What’s wrong with a little help?

In this TrueCar advertisement, women are portrayed as needing more assistance in the car-buying process than men. According to a poll taken on AutoBlog.com, many women have found this commercial sexist, largely due to the last statement, “I don’t need to bring a dude with me.”

I find that this commercial is not sexist at all and in no way belittling. Instead, I see it as a great example of how there are differences between men and women, in today’s society, that have to be accepted (at least, for now). Is it not generally the case that the current male car consumer population was raised by society to have a passion for cars? and women for dolls? Wouldn’t that consequently facilitate the car-buying process for men? TrueCar could be acknowledging this idea (as hinted by the commercial’s opening: “LET’S TALK TRUTH.”) and could very well want to even out the playing field. In fact, I find the commercial slightly empowering, also noting the last statement. Women can shop for cars on their own, and TrueCar has made it simple for them! I also want to point out that there are many things that can easily be viewed as sexist, but it’s a feminist’s job to recognize what is actually demeaning.
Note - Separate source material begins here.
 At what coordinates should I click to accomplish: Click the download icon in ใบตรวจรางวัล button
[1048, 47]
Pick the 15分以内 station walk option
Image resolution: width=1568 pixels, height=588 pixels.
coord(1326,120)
This ad, in my opinion, is not.

AutoBlog poll:

One thought on “What’s wrong with a little help?

  1. Andre Rosario

    I think that the gender difference underlying this commercial is not that men are more familiar with cars than women. The issue here is not that women don’t know cars. It’s a problem of not knowing the car buying process.

    Negotiating for a car can be difficult. Dealerships exploit decision-making heuristics and fallacies to close their deals. There are also many legal and insurance policies that buyers need to be familiar with. Men also need to navigate these difficulties, not just women.

    Also, men may have more of a passion for mechanics and racing, but women also like cars. They also obviously need them to drive themselves places.

    This commercial doesn’t target women because women have more trouble making these decisions. This commercial targets women, assuming the stereotype that women, especially Asian women, can’t drive well.

    Although it may seem empowering that women can now walk into dealerships alone with the knowledge that TrueCar affords them, the ad obviously exploits the stereotype. There are women who can drive well. And we can expect women and feminists to criticize this commercial for being another message in the media reinforcing a blanket stereotype.